Another positive sign: the market is starting to clear out foreclosed homes and homes sold at a discount from the outstanding amount of the mortgage (short sales). In November, 2011, foreclosure sales and short sales were 29 percent of all home sales. In November 2012, they were only 22 percent, down from 24 percent in October. Lawrence Yun, the chief economist for NAR, predicted in a statement that "The market share of distressed property sales will fall into the teens next year based on a diminishing number of seriously delinquent mortgages." This bodes well for the economy as a whole. It’s better when home sales are a money-making proposition, not a way for deeply indebted homeowners to cut their losses or for banks to get back whatever they can from delinquent mortgages.
This steady increase in sales and steady decrease in existing inventory means one thing going forward: more building. Data from the National Association of Homebuilders shows that builders are more confident in the strength of the market for single-family than they have been since April, 2006. The NAHB data measures both the current sentiments of builders and their future prospects. The former is at such high levels now because some builders are starting to make money hand-over-fist again.
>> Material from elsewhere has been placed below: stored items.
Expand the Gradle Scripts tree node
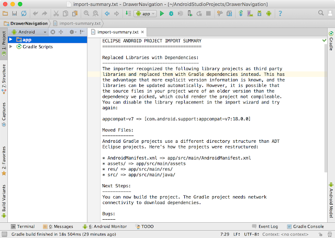 click(10, 47)
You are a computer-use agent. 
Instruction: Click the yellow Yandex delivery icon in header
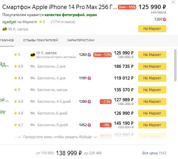coord(5,29)
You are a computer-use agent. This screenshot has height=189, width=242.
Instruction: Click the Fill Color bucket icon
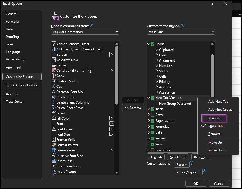(54, 118)
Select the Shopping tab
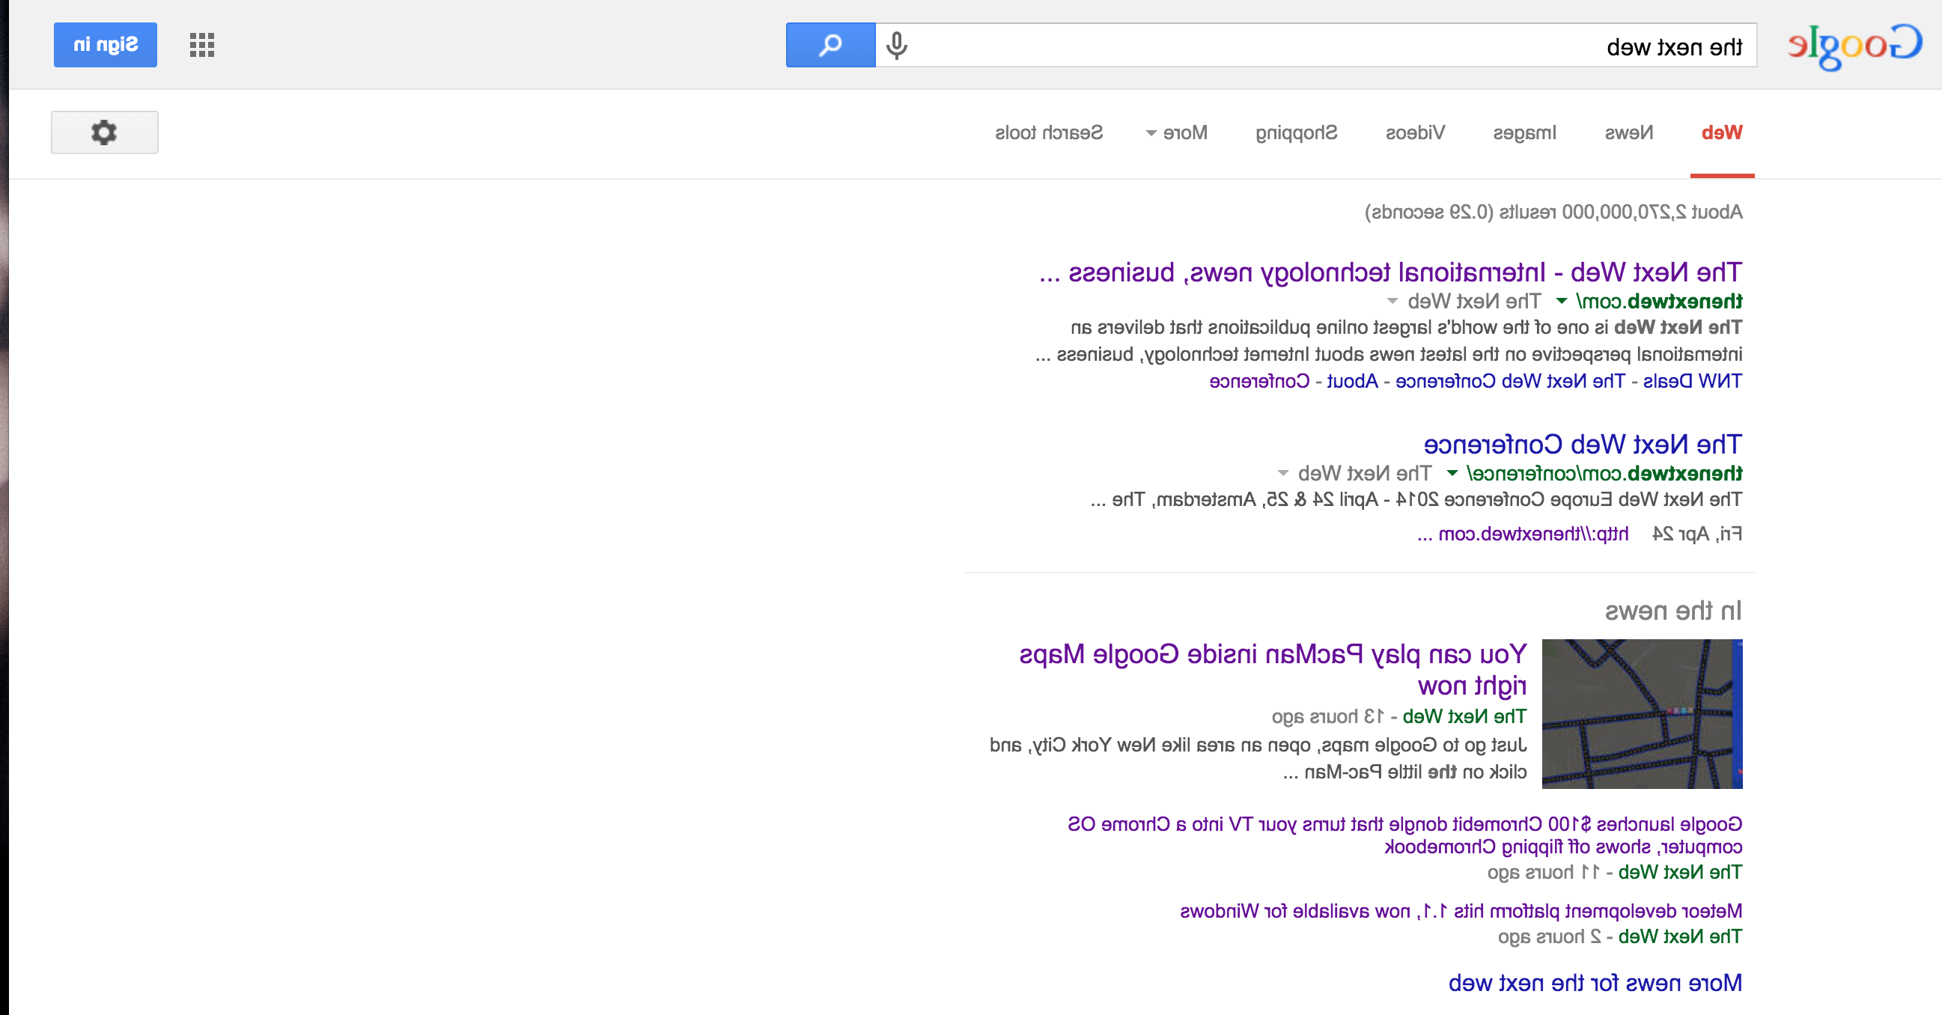The image size is (1942, 1015). [1296, 133]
Toll Brothers, the high end builder, saw huge profits driven nearly entirely by new building.
In a statement, the company’s CEO, Douglas C. Yearley Jr. said that "pent-up demand, rising home prices, low interest rates, and improving consumer confidence motivated buyers to return to the housing market in 2012.” The best performing stock of the year so far has been Pulte Group, another home builder. Its stock has quadrupled in value since July 2011 and has gone up by almost 180 percent since the beginning of this year.
Prices tend to rise when demand rises in comparison with supply. And that is plainly happening now. With fewer homes on the market, buyers are now competing. The median price for an existing home was $180,600 in November, according to NAR, up just over ten percent from a year ago. This is part of a real, long-term trend: Novemeber is the ninth consecutive month of year-over-year median price increase. That hasn’t happened since the period between September 2005 and May 2006. The Federal Housing Finance Agency’s housing price index, which has only been updated through October, shows home prices up 5.6 percent over the year, which would put them at roughly pre-boom levels from July, 2004, and still 15.7 percent below the index’s April 2007 peak.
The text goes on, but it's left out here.